===== TRECHO DO TEXTO

O necessário diálogo das memórias da ditadura civil-militar com a população

O necessário diálogo das memórias da ditadura civil-militar com a população
Manifestação no Rio de Janeiro em 1968 contra a ditadura militar (Foto: Arquivo Nacional/Correio da Manhã)

 

 

Por Bruno Antonio Barros Santos

As memórias sobre a ditadura civil-militar no país ainda são uma ferida aberta. Na contramão de muitos países da América do Sul – tais como Chile, Argentina e Uruguai –, o Brasil acabou anistiando os crimes cometidos por militares durante o regime que vigorou entre os anos de 1964 a 1985.
Por outro lado, desde a redemocratização, tivemos alguns avanços, tais como: criação da Comissão Especial sobre Mortos e Desaparecidos Políticos (CEMDP), em 1995, criação da Comissão de Anistia, em 2001, e criação da Comissão Nacional da Verdade (CNV), em 2011.

Entretanto, o problema é que não houve um amplo debate nacional com a própria população em torno dessa chaga que tanto infecciona o nosso porvir, ou seja, é sempre um fantasma que continua assombrando nosso frágil pilar democrático, por meio de furiosas dinamites.

==========
===== MATERIAL COLETADO

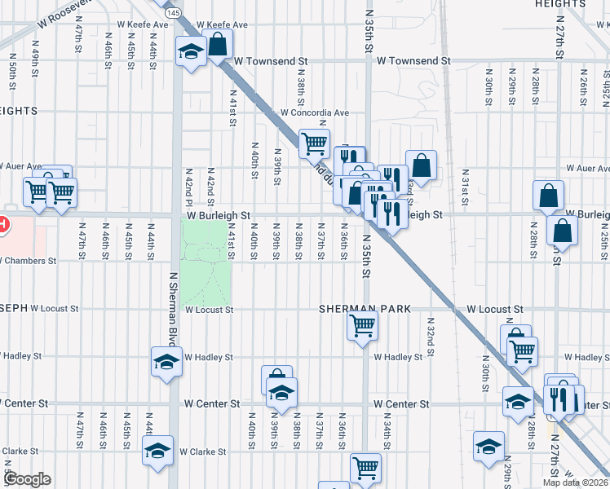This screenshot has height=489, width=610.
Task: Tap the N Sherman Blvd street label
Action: coord(173,306)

==========

DESAFIOS >>
a) Reproduza o trecho do texto sobre a ditadura que começa nas palavras "As memórias sobre" e termina logo após "de furiosas dinamites.".
b) De acordo com o texto sobre a ditadura, cada afirmação a seguir é verdadeira? Responda sim ou não e cite as palavras do texto que decidem. (i) O regime vigorou de 1964 a 1985. (ii) A Comissão de Anistia foi criada em 1995. (iii) A Comissão Nacional da Verdade foi criada em 2011.

RESPOSTAS DAS TAREFAS >>
a)
As memórias sobre a ditadura civil-militar no país ainda são uma ferida aberta. Na contramão de muitos países da América do Sul – tais como Chile, Argentina e Uruguai –, o Brasil acabou anistiando os crimes cometidos por militares durante o regime que vigorou entre os anos de 1964 a 1985.
Por outro lado, desde a redemocratização, tivemos alguns avanços, tais como: criação da Comissão Especial sobre Mortos e Desaparecidos Políticos (CEMDP), em 1995, criação da Comissão de Anistia, em 2001, e criação da Comissão Nacional da Verdade (CNV), em 2011.

Entretanto, o problema é que não houve um amplo debate nacional com a própria população em torno dessa chaga que tanto infecciona o nosso porvir, ou seja, é sempre um fantasma que continua assombrando nosso frágil pilar democrático, por meio de furiosas dinamites.

b)
(i) Sim: "durante o regime que vigorou entre os anos de 1964 a 1985".
(ii) Não: "criação da Comissão de Anistia, em 2001".
(iii) Sim: "criação da Comissão Nacional da Verdade (CNV), em 2011".